=== Begin Enclosure ===
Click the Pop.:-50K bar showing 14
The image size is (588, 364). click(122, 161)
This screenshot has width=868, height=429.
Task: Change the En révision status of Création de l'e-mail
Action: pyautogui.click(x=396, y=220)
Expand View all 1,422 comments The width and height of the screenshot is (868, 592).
=== End Enclosure ===
=== Begin Enclosure ===
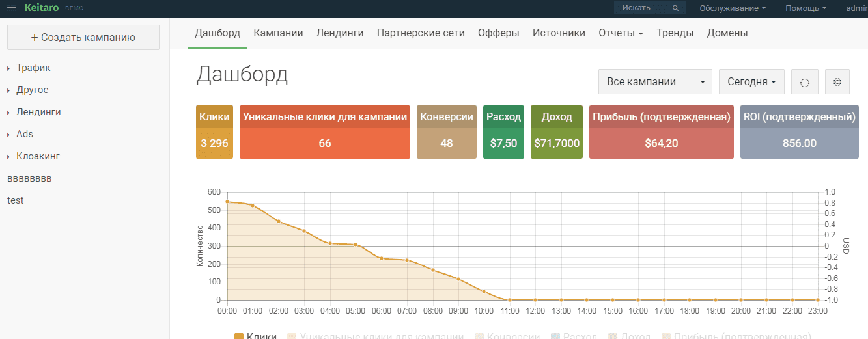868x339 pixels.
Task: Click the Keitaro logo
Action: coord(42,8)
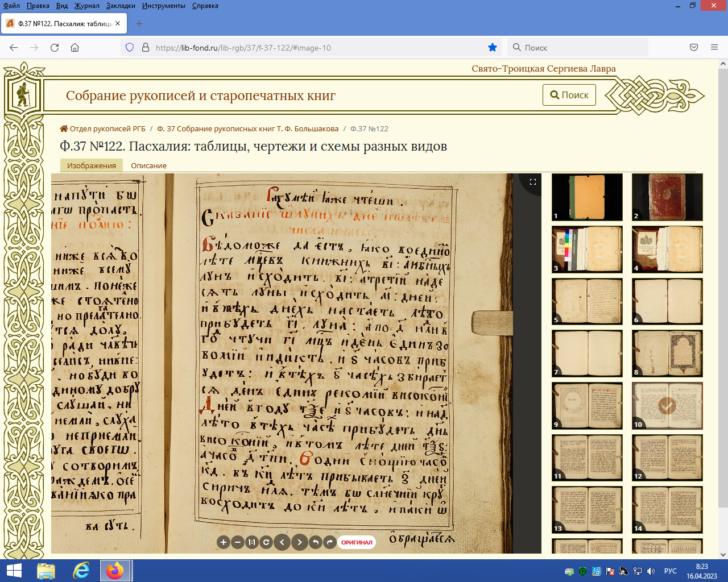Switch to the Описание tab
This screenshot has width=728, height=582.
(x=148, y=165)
=== End Enclosure ===
DIRECTIONS FOR THIS TASK -
Take the listing above and repeat exactly the lines from the one containing "Click the Pop.:-50K bar showing 14" through the one containing "Expand View all", both included.

TASK SOLUTION -
Click the Pop.:-50K bar showing 14
The image size is (588, 364). click(122, 161)
This screenshot has width=868, height=429.
Task: Change the En révision status of Création de l'e-mail
Action: pyautogui.click(x=396, y=220)
Expand View all 1,422 comments The width and height of the screenshot is (868, 592).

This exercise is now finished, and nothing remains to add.